Das Emsland und die Eleganz der Sprache

 

Wie ihr wisst (oder auch nicht) bin ich Sprachlerin und gehe mit offenen Ohren durch die Welt, wobei mich die Vielfalt der Dialekte und Ausdrucksmöglichkeiten des Deutschen schon häufig in freudiges Erstaunen versetzt haben. Mir war aber nicht bewusst gewesen, welche Perlen meines mütterlichen Idioms sich in meiner norddeutschen Heimat verbergen, bis ich vor gut 20 Jahren ins Emsland zog.
Natürlich hatte ich theoretisch gewusst, dass es von sprachlicher Eleganz zeugt, wenn man sich in einer Sprache knapp ausdrücken kann - im Englischen geht das sehr gut. Was ich nicht ahnte, war die Tatsache, dass ich hier im Emsland in dieser Hinsicht fündig werden würde.
Kleines Beispiel: In einer Apotheke häuft der Apotheker Medikamente vor einer jungen Frau auf, die diese für ihre Mutter abholt. Sie bekommt dazu reichhaltige Informationen:"...die gelben Pillen dreimal am Tag vor dem Essen, von den weißen eine halbe vorm Schlafengehen, die braunen Kapseln unbedingt mit viel Flüssigkeit einnehmen..."etc. Die Miene der jungen Frau wird immer skeptischer. Als der Apotheker mit seinen Ausführungen fertig ist, holt sie tief Luft und fragt:" Muss das?" Und er antwortet: "Das muss!

 

Später erfuhr ich dann auch, dass man in entsprechenden Situationen auch gerne "Kann das?"
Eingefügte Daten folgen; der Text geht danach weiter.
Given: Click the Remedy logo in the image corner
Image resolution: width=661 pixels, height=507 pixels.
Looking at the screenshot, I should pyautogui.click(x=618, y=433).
fragt, wenn man wissen möchte, ob es etwas möglich sei. Ich sage euch, das kann!

 

Neulich trug ich Einladungen für eine Ausstellung aus. Ich fragte auch im Rathaus nach, ob ich sie dort auslegen könne. „Sind die aber schön,“ sagte die freundliche Bedienstete, „ ich muss bloß erst fragen, ob das darf.“ Das durfte.

Also befindet sich das Zentrum der sprachlichen Eleganz - wer hätte es jemals für möglich gehalten - im Emsland.

So, ich würde ja gerne noch über weitere sprachliche Raffinessen des Emsländischen berichten, habe aber einen Termin einzuhalten. Das muss!